▶ **Extracted data**:
- Opening Delimiter -
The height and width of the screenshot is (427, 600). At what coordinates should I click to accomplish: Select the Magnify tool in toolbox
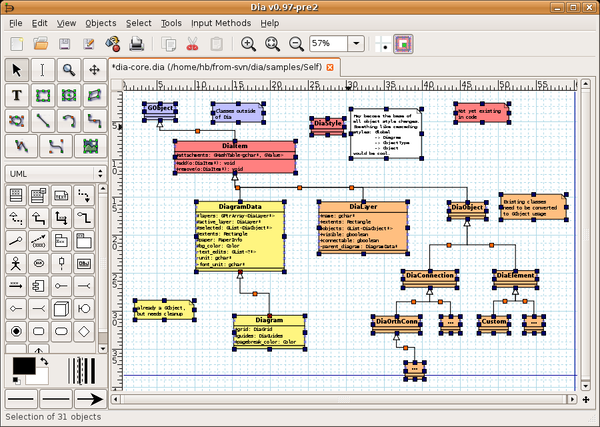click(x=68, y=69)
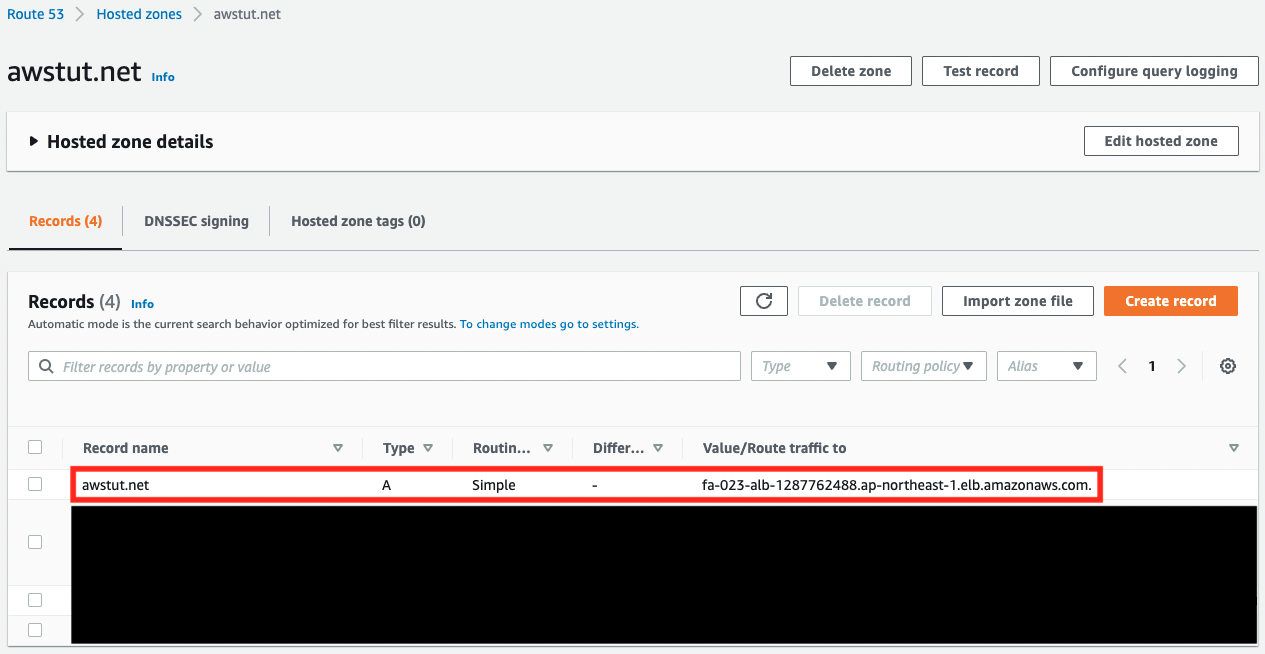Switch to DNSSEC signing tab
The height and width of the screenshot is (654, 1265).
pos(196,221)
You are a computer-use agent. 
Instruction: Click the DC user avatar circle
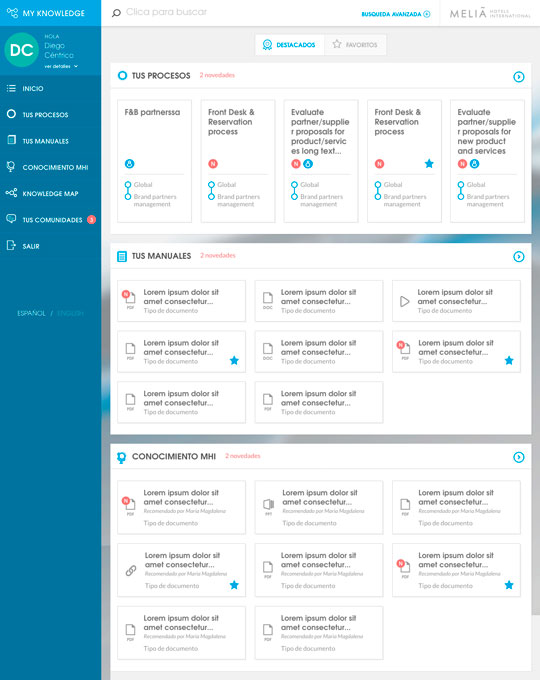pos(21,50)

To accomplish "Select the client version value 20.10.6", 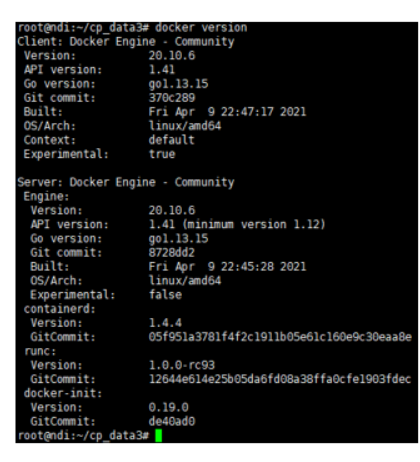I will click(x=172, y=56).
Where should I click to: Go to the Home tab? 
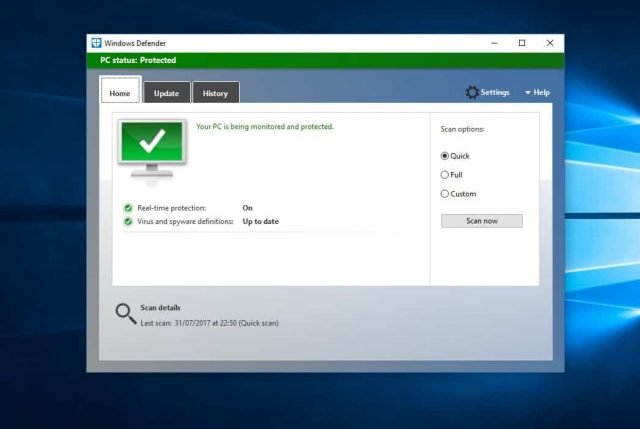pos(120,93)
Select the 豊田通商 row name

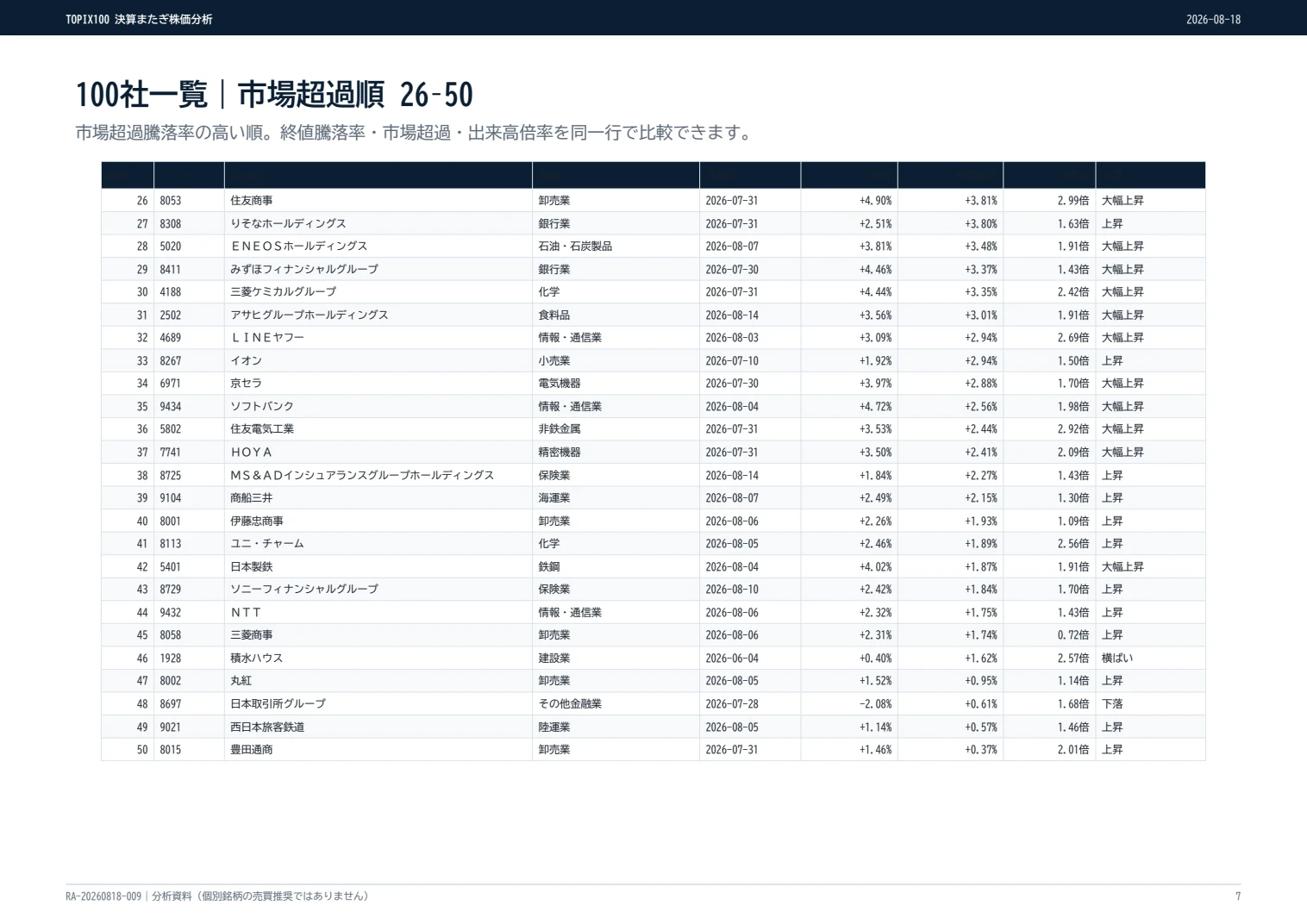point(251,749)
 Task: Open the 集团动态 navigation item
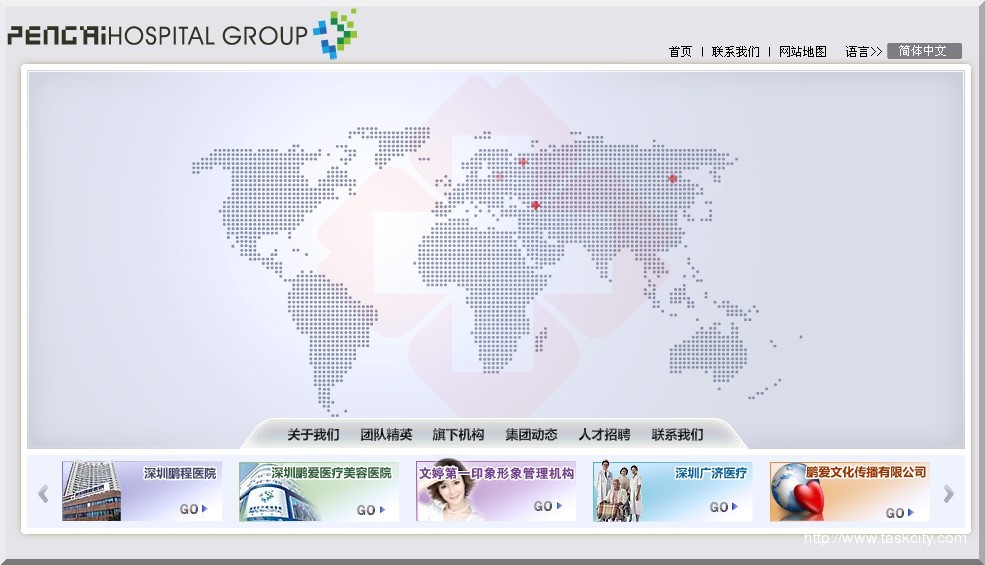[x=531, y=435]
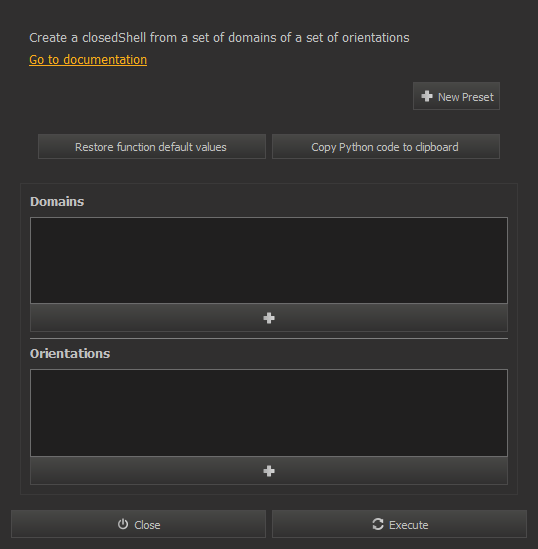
- Closing Delimiter -
▶ **What is required**: Starting at the line that contains "Where should I click to: Go to the Home tab?", please write out each line through the last line of the data, both ends included, and keep pictures out of the copy.

▶ **Answer**:
Where should I click to: Go to the Home tab? 
pos(120,93)
Select the 豊田通商 row name

point(251,749)
 Task: Open the 集团动态 navigation item
[x=531, y=435]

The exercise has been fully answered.